Comparative example 1 is intended to illustrate the effect of the carbonising precipitant and aluminium doping in the examples on the crystalline structure and morphology of the resulting product by comparison with examples 1 and 5.
And respectively adopting an X-ray diffraction method and a field emission-scanning electron microscope method to analyze and characterize the composition, the structure and the appearance of the comparative product 1.
Fig. 14 is a diagram showing the results of characterization by XRD analysis of comparative product 1, and as shown in fig. 14, in comparison with the standard card, comparative product 1 shows characteristic diffraction peaks representing (111), (311), (222), (400), (331), (511), (440) and (531) crystal planes at 2 θ ═ 18.8 °, 36.6 °, 38.3 °, 44.5 °, 48.7 °, 58.9 °, 64.7 ° and 68.1 °, respectively, demonstrating that comparative product 1 produced is Li1.6Mn1.6O4. No other diffraction peaks appear in the diffraction pattern, which proves that the prepared sample has high purity.

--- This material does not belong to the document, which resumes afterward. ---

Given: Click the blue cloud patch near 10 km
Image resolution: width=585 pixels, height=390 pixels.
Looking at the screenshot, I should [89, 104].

FIG. 15 is an FE-SEM photograph of comparative product 1, as shown in FIG. 15, although the product purity is high, Li was produced1.6Mn1.6O4The powder has no micron spherical size characteristics. In addition, as can be seen from comparison of FIGS. 11 and 15, although sample 5 and comparative product 1 of example 5 both prepared Li with higher purity using ammonium carbonate as a precipitant1.6Mn1.6O4The powder is quite different in morphology, and the aluminum doping is helpful for preparing Li with spherical micro-nano size1.6Mn1.6O4And (4) obtaining a target product.
Comparative example 2
Comparative example 2 differs from example 1 in that: the precipitator solution prepared in the step (2) is NH4HCO3And (3) solution. The remaining process of comparative example 2 is the same as that of example 1, and thus, will not be described again. Comparative example 2 the product obtained from the preparation is designated comparative product 2.

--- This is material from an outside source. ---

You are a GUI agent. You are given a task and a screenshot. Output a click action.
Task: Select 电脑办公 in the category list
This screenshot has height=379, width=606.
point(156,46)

Comparative example 2 is intended to illustrate the effect of the carbonising precipitant and aluminium doping in the examples on the crystalline structure and morphology of the product obtained by comparison with examples 1 and 6.
And respectively adopting an X-ray diffraction method and a field emission-scanning electron microscope method to analyze and characterize the composition, the structure and the appearance of the comparison product 2.
Fig. 16 is a diagram showing the results of XRD analysis characterization of comparative product 2, and as shown in fig. 16, in comparison with the standard card, comparative product 2 shows characteristic diffraction peaks representing (111), (311), (222), (400), (331), (511), (440) and (531) crystal planes at 2 θ ═ 18.8 °, 36.6 °, 38.3 °, 44.5 °, 48.7 °, 58.9 °, 64.7 ° and 68.1 °, respectively, demonstrating that comparative product 2 produced is Li1.6Mn1.6O4. The diffraction pattern has a very weak representative of Li except at 20.9 ° 2 θ2MnO3(020) No other impurity peak appears except the characteristic diffraction peak of the crystal face, which proves that the prepared sample has higher purity.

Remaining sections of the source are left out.